O aumento das ocorrências também tem impactado diretamente a rede pública de saúde. Segundo a Secretaria Municipal de Saúde, sete de cada dez vítimas de acidentes de trânsito atendidas nas unidades de emergência do município estavam em motocicletas. De janeiro a abril, a rede municipal registrou mais de 16 mil atendimentos relacionados a acidentes de trânsito, dos quais 11 mil eram motociclistas ou passageiros de motos. O total de atendimentos a vítimas em motos mais que dobrou na comparação com 2024.

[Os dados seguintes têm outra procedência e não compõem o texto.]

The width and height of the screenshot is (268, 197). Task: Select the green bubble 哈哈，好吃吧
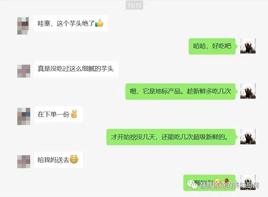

Riscos e comportamentos perigosos
Para o porta-voz do Corpo de Bombeiros, tenente-coronel Fábio Contreiras, a exposição do motociclista aumenta o risco de ferimentos graves. “São traumatismos em todas as partes do corpo. Diferente do carro, que tem o chassi, airbags e estrutura que absorvem a energia do impacto, na moto é o próprio corpo do motociclista que absorve toda a energia cinética do acidente”, afirmou. O militar também destacou comportamentos de risco observados diariamente no trânsito. “A gente observa avanço de sinal vermelho, motociclistas subindo em calçadas, andando na contramão em vias menores e também o uso de aplicativos de GPS durante o trabalho, o que gera distração e pode ser fatal”, completou.
Impacto nos hospitais
O secretário municipal de Saúde do Rio, Rodrigo Prado, explicou que o aumento no número de acidentes provoca impactos diretos no funcionamento dos hospitais. “O primeiro impacto é nas cirurgias eletivas, que muitas vezes precisam ser adiadas por conta da entrada de vítimas graves de acidentes de moto. Outro impacto é o tempo de internação e o custo do tratamento, porque muitos pacientes precisam passar por várias cirurgias e reabilitação.”
Relato de vítima
A jovem Danielli do Amaral Esposito está internada há seis dias no Hospital do Andaraí, na Zona Norte. Ela era passageira de uma moto por aplicativo e sofreu uma queda. “A gente estava passando pela Dutra, ele foi subir para a Linha Vermelha, acabou se desequilibrando e a gente caiu. Machuquei bastante o rosto, quebrei o pulso e agora estou aguardando cirurgia”, contou.
Ações das autoridades
A Prefeitura do Rio informou que tem adotado iniciativas de educação e conscientização voltadas aos motociclistas para tentar diminuir os índices de acidentes. Já a CET-Rio afirmou que atua 24 horas por dia no monitoramento das vias por meio de câmeras do Centro de Operações Rio e que o trabalho é integrado aos órgãos de trânsito e segurança viária. Os bombeiros reforçam a importância de respeitar as leis de trânsito para reduzir o número de acidentes graves.